The Valley is unique. It's not to be taken for granted. And that's where the familiarity issue does us such a disservice. When the U.S. Secretary of Agriculture came to Ceres in 2009 he cited some facts that I sort of knew but didn't appreciate until I heard it from his lips: The Valley is of great importance to the nation and its health, citing that over half of the nation's fruits and nuts are grown in the Valley on three percent of all U.S. farmland acreage. The Valley also produces a total of 350 different crops. The almond milk that Bill Clinton touts as one of his weight loss secrets comes from almonds grown in the Valley (although Clinton's limo will never be sprayed with drops of fungicide). We need to be reminded that we feed the country and world and that's of huge importance.

I can appreciate being able to take an evening stroll of a river park and smell the fragrant aroma of river plants. Or run through quaint Knights Ferry and across their historic covered bridge dating back to the 1850s. Or attending our one of a kind festivals, such as the Ceres Street Faire, the Hughson Fruit and Nut Festival. Or being able to buy produce from the vast number of roadside stands scattered between Manteca and Escalon.

I enjoy strolling the county fair exhibits every July and admire the homegrown talents only to discover that I know this entrant or that one. The Valley has an immense pool of talent. Great people live here. Unfortunately the Valley has its troubling aspects. Gangs that have immigrated are disturbing the people, writing graffiti, doing their drive-by killings, doing their drug peddling, car thefts, robberies and other crimes.

I'd like to say that it isn't true but a lot of people look at the Valley as a place where uneducated second-class citizens and underachievers live. A sort of God forsaken place for dullards. Those who say that, after all, have reached the urban state of enlightment. That notion is based on another Valley curse: high unemployment, lack of high paying jobs, a workforce that is not properly educated or skilled, pockets of poverty, our huge meth problem and all the crime that comes with it.

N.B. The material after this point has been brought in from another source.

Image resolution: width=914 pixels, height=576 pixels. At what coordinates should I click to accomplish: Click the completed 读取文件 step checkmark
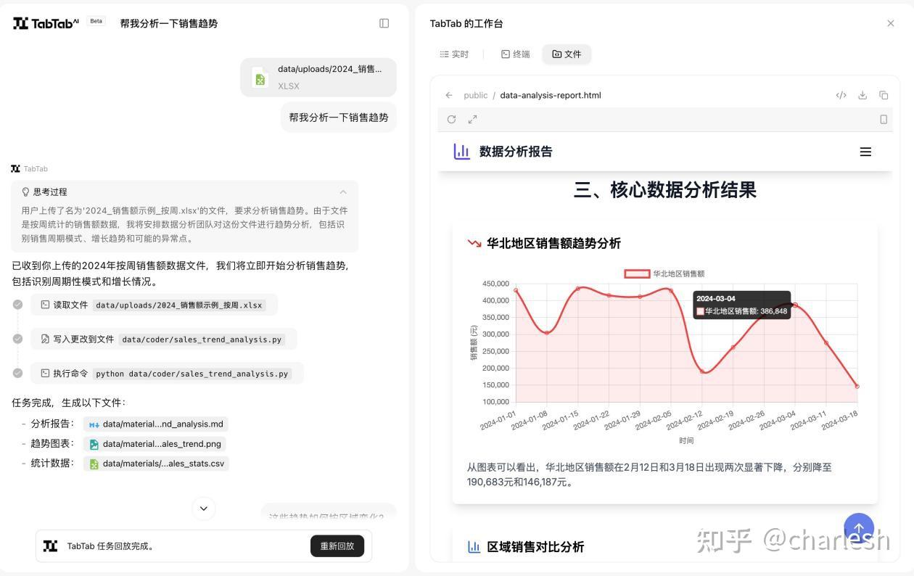17,304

In 2006 The Economist noted that our Valley has about the same percentage of residents in poverty as the Central Appalachian Region, a region long synonymous with poverty. However, a higher proportion of Valley households are receiving public assistance, even though the Valley has far more immigrants not eligible for welfare. Worse news came in the summer of 2009 as we learned that Stanislaus County incomes lagged behind 29 percent behind the rest of the nation. County residents earned $29,463 per year while personal incomes averaged $41,455 in metropolitan regions nationwide last year. Of the 366 metropolitan regions measured in 2008, Stanislaus incomes ranked 309th, San Joaquin was 318th and Merced was near the bottom at 355th.

Every place has its good and bad. I've had mostly a good experience in the Valley and I have to remain optimistic about things improving here for both Valley people and the environment. It's a great place to raise a family and spend your life.